And, if a law such as the DC law, which merely prohibited the registration of a single particular type of gun, the most deadly type of gun, is unconstitutional, then how is it that laws prohibiting individuals to own machine guns and nuclear weapons constitutional?
Well apparently my long winded reply to you here did not post.

That you seem to think that nuclear weapons and guns are regulated for the same reasons is likely a source of the problem.

The purpose of the militia clause was to highlight a reason of the highest importance with regard to the restriction on the government. Nothing in that limits the forbidding of the federal government from infringing on the people's right to bear arms to only that purpose. Indeed, the government shall not infringe on the right of the people to keep and bear arms.
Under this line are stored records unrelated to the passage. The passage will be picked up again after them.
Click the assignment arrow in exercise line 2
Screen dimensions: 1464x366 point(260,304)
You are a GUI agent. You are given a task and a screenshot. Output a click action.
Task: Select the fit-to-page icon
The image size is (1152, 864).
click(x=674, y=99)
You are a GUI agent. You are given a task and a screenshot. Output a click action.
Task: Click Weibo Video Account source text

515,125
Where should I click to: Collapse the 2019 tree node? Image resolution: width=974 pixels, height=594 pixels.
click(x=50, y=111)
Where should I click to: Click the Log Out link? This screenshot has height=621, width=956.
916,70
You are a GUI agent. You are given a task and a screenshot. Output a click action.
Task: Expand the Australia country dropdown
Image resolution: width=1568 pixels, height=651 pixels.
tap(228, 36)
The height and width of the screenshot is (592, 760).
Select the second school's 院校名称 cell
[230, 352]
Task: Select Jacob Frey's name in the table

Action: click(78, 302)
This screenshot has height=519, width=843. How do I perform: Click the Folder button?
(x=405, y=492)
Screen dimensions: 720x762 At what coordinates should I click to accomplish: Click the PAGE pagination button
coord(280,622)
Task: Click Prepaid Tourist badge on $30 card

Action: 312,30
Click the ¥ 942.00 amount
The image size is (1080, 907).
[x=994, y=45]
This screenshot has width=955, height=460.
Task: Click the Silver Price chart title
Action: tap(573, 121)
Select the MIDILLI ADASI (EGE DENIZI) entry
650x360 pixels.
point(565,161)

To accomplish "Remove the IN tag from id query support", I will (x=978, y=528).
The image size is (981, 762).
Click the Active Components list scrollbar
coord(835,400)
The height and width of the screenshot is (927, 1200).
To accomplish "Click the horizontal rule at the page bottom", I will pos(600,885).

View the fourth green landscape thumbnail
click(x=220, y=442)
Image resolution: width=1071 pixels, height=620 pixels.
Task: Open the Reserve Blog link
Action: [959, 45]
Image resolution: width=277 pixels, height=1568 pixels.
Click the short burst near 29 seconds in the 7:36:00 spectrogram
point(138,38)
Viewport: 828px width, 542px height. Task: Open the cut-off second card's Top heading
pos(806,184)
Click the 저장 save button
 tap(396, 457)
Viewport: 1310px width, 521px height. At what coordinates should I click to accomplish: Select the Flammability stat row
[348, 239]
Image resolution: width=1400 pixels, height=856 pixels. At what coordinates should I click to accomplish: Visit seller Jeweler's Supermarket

The drafters chose not to indicate a limit on the restriction. They instead associated the necessity of a militia with the right to bear arms. That such a right is associated with a militia in no way limits the restriction however. It certainly does not read the government shall not infringe on the militias right to keep and bear arms, no matter how much you want it to read so.
 
Well apparently my long winded reply to you here did not post.

That you seem to think that nuclear weapons and guns are regulated for the same reasons is likely a source of the problem.

The purpose of the militia clause was to highlight a reason of the highest importance with regard to the restriction on the government. Nothing in that limits the forbidding of the federal government from infringing on the people's right to bear arms to only that purpose. Indeed, the government shall not infringe on the right of the people to keep and bear arms.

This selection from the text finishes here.